All good points. The Pavement article suggests that the encounter with the homeless community didn't take place in Dorset (if it took place at all) so the episode was airdropped into the narrative to get it back onto message before they bumped into D&J once again in the loos at Moonfleet Manor.

SableGules · 14/03/2026 13:16

ThompsonTwin · 14/03/2026 11:45

All good points.
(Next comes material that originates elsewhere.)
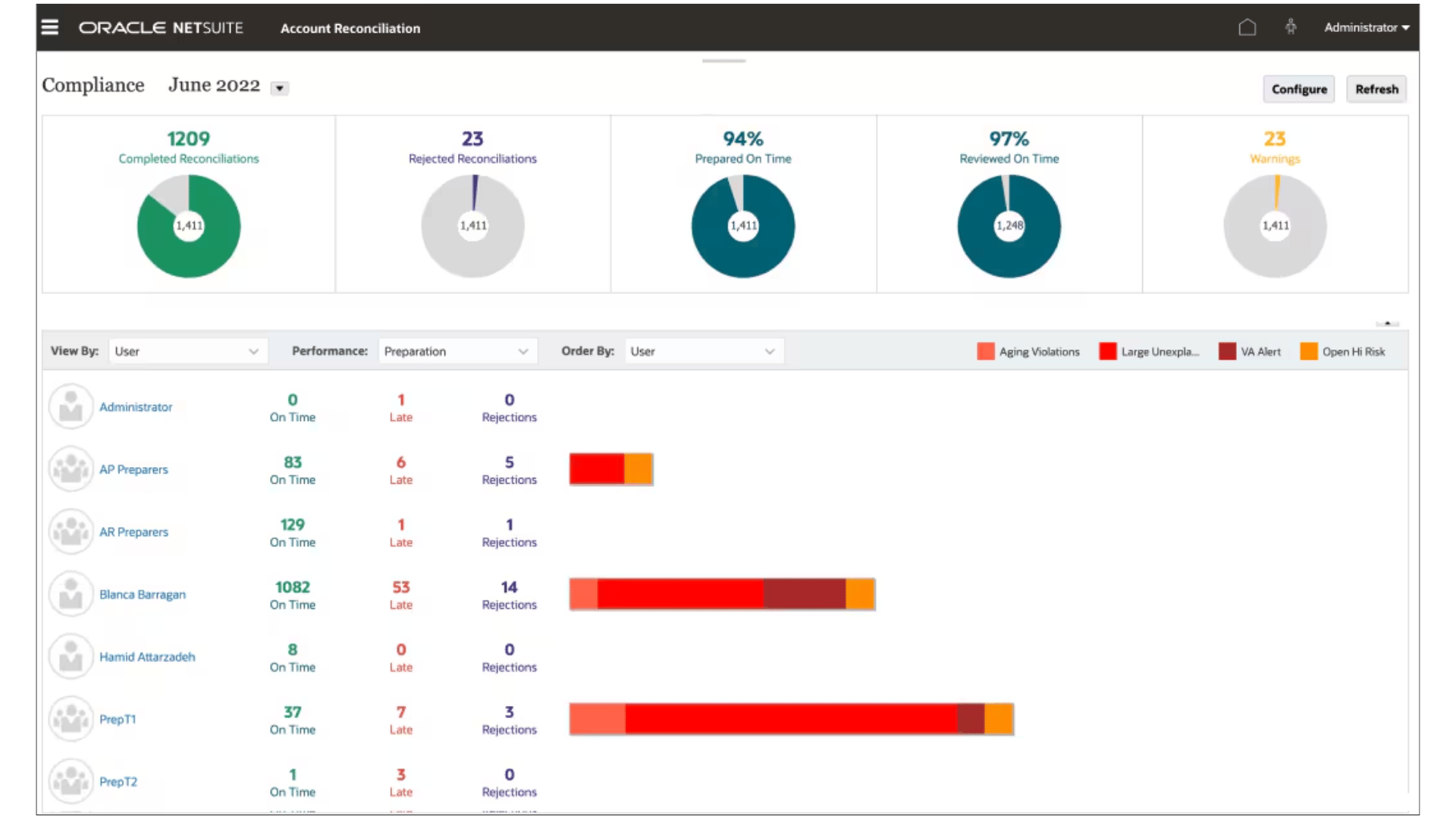Click the Home icon in header
The image size is (1456, 819).
pyautogui.click(x=1247, y=27)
The Pavement article suggests that the encounter with the homeless community didn't take place in Dorset (if it took place at all) so the episode was airdropped into the narrative to get it back onto message before they bumped into D&J once again in the loos at Moonfleet Manor.

That seems entirely likely — because otherwise this bit of the walk is pure ‘middle-aged couple having a pleasant time backpacking in nice weather in tourist hotspots, with another not dissimilar pair of middle-aged backpackers for company’. And even though just after they finally part from Dave and Julie is the Magical Moment when TW planks on the trig point at Golden Cap, and says he feels great, after only two weeks back on the path (though it’s clear SW has skipped over many of these days, as I can only count nine ‘nights’ out from the start of the path), Ch 20 starts all gloomy, with ‘Living with a death sentence’, and Moth saying he wants to be cremated, his ashes kept till SW dies and both sets scattered together on the coast so they can ‘find the horizon together’. In case we’d forgotten they’re not just two people between jobs who are off on a jolly.
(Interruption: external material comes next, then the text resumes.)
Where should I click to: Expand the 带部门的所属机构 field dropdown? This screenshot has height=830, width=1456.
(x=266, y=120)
ThompsonTwin · 14/03/2026 14:13

The ashes being scattered bit features in her appearance in Britain by the Book with Mel Giedroyc and Martin Clunes on the Dorset coast when she has the nerve to say that if hadn't been for the walk on the SWCP that featured in TSP, Moth would undoubtedly be dead!

ThisQuirkyRaven · 14/03/2026 16:26

May have moved a couple of copies of TSP to the fantasy section in my local bookstore. It's the small things.